Most CNV are inherited from phenotypic parents, particularly from the paternal line [27, 31]. This may be related to a female protective effect, wherein females at a genetic risk of exhibiting a neurodevelopmental disorder phenotype require a higher mutation load than males [2232]. In the present study, the 15q11.2 BP1-BP2 microdeletion syndrome in 16 fetuses was inherited from a phenotypically normal paternal or maternal line, 4 fetuses developed the syndrome de novo, and the parents of 17 fetuses refused parental verification. The 15q11.2 BP1-BP2 microdeletion was inherited from a normal phenotype mother in 10 cases and from a normal phenotypic father in 6 cases. The male-to-female ratio of the parents that transferred this syndrome was 3:5, which is not consistent with the findings of the existing literature. This deviation in the gender ratio in this study may be owing to the exclusion of 17 cases from parental verification. Further, 31 cases were followed up after birth, with the ages of the children ranging from 5 months to 4 years during the follow-up. Among them, five cases (16.1%) had postnatal abnormalities, including short stature (two cases), language retardation (one case), intellectual retardation (one case), and anal stenosis, along with language retardation (one case). No abnormalities were detected in the remaining 26 patients (83.9%). The results of this study were significantly different from those of previous reports, which may be owing to the small number of cases in this study and the lack of phenotypes in children owing to a short follow-up time. ASD and behavioral disorders in children are generally believed to become stable after 2 years of age [33] and the value of autism screening and language delay assessment in asymptomatic children under 5 years of age has been questioned [34]. The main phenotype of the 15q11.2 BP1-BP2 microdeletion syndrome reported in this study was developmental retardation occurring during postnatal growth and development, which requires long-term follow-up and evaluation.

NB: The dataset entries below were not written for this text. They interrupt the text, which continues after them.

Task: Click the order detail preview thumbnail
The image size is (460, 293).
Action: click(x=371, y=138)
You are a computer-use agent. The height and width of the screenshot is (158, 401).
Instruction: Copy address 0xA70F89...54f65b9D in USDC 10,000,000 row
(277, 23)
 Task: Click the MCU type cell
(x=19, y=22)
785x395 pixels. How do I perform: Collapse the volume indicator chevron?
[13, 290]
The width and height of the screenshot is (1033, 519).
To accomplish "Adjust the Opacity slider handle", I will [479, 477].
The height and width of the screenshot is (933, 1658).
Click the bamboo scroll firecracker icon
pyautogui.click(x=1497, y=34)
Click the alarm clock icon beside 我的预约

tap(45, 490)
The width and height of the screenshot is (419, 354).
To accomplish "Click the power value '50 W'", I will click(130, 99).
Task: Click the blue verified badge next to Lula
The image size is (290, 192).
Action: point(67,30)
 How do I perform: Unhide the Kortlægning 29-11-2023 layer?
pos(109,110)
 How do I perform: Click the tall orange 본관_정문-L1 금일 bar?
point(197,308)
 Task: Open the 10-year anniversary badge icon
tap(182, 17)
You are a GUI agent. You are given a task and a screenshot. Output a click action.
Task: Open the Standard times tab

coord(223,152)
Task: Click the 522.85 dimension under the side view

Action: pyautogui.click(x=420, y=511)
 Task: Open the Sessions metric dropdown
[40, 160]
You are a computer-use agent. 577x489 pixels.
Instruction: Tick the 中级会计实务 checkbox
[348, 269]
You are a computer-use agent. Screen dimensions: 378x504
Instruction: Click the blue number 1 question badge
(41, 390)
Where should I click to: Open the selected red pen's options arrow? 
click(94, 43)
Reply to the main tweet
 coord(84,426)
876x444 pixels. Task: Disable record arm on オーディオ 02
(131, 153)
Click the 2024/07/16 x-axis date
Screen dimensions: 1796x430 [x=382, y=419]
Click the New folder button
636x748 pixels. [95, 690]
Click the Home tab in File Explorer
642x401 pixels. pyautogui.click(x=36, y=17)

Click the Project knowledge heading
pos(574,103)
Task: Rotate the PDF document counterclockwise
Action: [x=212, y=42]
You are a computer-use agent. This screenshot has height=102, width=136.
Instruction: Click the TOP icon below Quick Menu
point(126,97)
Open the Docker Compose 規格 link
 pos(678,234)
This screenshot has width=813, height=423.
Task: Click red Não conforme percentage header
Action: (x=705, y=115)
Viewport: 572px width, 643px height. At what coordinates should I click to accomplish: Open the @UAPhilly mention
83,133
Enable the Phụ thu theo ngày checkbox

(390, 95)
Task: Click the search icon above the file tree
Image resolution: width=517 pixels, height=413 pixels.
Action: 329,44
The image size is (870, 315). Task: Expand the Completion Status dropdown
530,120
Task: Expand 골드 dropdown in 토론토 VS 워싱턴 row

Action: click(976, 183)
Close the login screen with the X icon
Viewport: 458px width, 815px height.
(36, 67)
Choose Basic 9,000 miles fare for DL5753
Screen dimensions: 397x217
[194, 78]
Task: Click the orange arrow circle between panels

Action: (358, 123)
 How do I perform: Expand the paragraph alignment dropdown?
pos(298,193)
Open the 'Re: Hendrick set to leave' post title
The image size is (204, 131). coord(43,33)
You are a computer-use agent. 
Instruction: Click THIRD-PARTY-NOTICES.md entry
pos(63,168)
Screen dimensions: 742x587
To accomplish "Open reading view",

This study had some limitations. First, the number of cases in this study was small, which may have caused bias. In the future, a higher number of cases should be collected for microdeletion-related studies. Second, the prognosis of children with the 15q11.2 BP1-BP2 microdeletion syndrome depends on neurodevelopmental, cognitive, and behavioral problems, and their age, severity, duration, and family genetic background. Therefore, regular, and long-term evaluations of developmental, language, and behavioral abilities are needed. We plan to regularly follow-up with the 31 children with the 15q11.2 BP1-BP2 microdeletion syndrome to achieve early detection and intervention of diseases and improve the long-term prognosis of these children.

Conclusion

Phenotypic abnormalities in fetuses with the 15q11.2 BP1-BP2 microdeletion syndrome is high, and the most common abnormalities are congenital heart disease and thickened nuchal translucency; however, the specificity of penetrance remains low. The 15q11.2 BP1-BP2 microdeletion syndrome corresponds to a relatively broad spectrum of diseases, and it is difficult to identify fetal gene-phenotype associations using only existing prenatal diagnostic techniques. Fetuses with the 15q11.2 BP1-BP2 microdeletion syndrome are potentially at a higher risk of postnatal growth and development/behavioral problems and require continuous growth and development monitoring.